[PROVIDED MATERIAL]
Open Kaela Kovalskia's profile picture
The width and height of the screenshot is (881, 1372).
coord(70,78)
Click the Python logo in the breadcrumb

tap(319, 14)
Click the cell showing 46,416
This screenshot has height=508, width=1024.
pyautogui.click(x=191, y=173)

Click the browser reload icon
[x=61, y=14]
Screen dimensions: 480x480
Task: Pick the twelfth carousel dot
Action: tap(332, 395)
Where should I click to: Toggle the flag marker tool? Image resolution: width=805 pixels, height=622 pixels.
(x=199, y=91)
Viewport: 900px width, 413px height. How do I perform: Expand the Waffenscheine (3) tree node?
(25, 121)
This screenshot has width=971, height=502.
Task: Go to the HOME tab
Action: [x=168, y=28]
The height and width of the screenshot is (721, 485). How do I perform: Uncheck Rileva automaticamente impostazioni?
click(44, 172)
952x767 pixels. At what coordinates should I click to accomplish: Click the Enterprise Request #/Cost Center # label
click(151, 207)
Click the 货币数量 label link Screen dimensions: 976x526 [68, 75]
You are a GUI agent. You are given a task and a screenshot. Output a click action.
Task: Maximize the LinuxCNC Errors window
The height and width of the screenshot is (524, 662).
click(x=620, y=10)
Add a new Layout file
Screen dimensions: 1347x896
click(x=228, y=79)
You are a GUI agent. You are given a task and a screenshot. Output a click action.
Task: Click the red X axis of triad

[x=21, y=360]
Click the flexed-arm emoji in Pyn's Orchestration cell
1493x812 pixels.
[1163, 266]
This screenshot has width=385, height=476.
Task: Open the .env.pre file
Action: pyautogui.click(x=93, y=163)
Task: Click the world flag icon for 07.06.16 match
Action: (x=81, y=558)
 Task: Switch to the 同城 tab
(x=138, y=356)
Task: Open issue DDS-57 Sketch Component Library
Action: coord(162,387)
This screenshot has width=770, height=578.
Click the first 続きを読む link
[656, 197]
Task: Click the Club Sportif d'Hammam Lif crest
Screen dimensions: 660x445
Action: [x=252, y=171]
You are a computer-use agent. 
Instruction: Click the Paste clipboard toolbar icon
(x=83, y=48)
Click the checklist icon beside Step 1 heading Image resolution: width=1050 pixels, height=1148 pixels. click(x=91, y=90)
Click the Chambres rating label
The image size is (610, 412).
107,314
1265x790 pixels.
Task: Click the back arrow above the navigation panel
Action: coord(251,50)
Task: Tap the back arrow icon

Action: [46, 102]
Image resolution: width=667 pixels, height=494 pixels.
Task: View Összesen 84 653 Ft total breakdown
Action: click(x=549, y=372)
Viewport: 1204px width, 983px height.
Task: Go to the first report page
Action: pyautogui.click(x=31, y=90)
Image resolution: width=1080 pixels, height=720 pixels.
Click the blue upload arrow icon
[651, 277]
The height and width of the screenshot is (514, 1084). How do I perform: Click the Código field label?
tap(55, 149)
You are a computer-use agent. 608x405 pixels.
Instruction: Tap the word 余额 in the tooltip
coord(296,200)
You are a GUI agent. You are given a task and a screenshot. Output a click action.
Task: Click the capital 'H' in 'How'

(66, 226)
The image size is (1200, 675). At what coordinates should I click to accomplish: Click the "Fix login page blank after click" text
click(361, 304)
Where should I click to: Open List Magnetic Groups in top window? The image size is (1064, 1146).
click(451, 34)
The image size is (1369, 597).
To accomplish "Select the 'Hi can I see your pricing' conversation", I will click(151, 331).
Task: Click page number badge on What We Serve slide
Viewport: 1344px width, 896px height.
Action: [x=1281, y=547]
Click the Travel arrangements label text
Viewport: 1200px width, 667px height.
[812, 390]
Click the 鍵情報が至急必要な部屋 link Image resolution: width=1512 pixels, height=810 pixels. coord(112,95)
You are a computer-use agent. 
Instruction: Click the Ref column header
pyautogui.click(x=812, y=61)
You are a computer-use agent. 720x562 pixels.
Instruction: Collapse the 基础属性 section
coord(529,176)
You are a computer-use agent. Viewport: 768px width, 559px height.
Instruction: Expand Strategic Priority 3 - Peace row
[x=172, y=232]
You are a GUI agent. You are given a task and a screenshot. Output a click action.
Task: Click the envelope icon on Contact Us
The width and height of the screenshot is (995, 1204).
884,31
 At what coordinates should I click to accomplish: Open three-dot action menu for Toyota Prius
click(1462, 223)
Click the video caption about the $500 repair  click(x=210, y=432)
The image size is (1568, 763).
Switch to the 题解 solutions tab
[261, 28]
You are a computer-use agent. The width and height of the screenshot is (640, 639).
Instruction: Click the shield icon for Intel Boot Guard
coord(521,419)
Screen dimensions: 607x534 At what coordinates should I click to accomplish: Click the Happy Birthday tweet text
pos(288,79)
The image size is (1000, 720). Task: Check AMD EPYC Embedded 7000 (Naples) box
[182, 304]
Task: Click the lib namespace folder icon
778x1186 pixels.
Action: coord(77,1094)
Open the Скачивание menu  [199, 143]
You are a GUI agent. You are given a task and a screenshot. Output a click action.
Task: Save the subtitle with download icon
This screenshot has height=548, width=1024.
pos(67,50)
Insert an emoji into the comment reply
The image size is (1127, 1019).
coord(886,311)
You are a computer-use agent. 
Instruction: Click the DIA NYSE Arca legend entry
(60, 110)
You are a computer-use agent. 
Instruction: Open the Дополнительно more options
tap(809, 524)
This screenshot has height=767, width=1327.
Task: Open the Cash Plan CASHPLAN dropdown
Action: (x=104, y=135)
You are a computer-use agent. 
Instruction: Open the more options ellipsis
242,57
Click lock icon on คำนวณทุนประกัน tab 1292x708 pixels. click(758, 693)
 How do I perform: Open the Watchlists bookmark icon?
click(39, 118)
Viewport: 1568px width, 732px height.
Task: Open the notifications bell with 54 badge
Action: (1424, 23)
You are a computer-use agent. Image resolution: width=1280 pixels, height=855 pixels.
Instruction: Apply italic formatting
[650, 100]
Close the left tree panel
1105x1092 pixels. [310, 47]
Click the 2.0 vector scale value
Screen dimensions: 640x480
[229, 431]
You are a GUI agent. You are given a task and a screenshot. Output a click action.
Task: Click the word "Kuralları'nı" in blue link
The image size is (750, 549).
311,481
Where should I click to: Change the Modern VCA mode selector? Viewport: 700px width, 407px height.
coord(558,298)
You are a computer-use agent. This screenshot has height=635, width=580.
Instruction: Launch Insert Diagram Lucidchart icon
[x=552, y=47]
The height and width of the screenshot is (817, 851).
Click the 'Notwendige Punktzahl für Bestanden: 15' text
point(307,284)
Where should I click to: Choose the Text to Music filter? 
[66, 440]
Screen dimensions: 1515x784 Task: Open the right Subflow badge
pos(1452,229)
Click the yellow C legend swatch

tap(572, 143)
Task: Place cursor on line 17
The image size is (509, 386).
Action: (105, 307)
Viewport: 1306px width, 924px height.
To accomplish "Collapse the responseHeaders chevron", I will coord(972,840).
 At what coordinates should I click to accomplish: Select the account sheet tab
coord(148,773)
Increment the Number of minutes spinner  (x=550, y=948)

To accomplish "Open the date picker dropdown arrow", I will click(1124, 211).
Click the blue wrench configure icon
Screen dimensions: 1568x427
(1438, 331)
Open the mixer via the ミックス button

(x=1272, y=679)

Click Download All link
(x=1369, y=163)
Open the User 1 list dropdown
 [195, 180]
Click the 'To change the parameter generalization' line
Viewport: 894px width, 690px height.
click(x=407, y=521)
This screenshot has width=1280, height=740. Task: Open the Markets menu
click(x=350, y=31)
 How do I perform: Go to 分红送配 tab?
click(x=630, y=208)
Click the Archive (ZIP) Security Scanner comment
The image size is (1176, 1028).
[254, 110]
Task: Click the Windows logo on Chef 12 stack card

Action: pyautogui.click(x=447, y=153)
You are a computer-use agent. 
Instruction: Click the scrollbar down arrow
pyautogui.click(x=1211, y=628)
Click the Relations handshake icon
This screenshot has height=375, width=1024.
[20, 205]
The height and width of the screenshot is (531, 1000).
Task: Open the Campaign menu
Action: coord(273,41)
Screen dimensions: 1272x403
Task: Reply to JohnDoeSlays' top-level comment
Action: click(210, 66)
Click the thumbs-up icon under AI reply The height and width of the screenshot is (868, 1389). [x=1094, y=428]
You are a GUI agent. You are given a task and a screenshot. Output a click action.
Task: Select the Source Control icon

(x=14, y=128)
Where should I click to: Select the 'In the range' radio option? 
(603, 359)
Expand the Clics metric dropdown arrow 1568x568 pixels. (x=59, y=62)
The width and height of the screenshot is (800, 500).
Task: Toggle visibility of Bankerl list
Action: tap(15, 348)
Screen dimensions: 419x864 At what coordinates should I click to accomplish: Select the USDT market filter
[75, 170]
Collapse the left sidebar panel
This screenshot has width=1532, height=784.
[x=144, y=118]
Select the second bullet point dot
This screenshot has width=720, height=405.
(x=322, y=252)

[WORK INSTRUCTIONS] Only one number is expected: the count of lines in the entries holding the string "will".

[WRITTEN RESPONSE] 3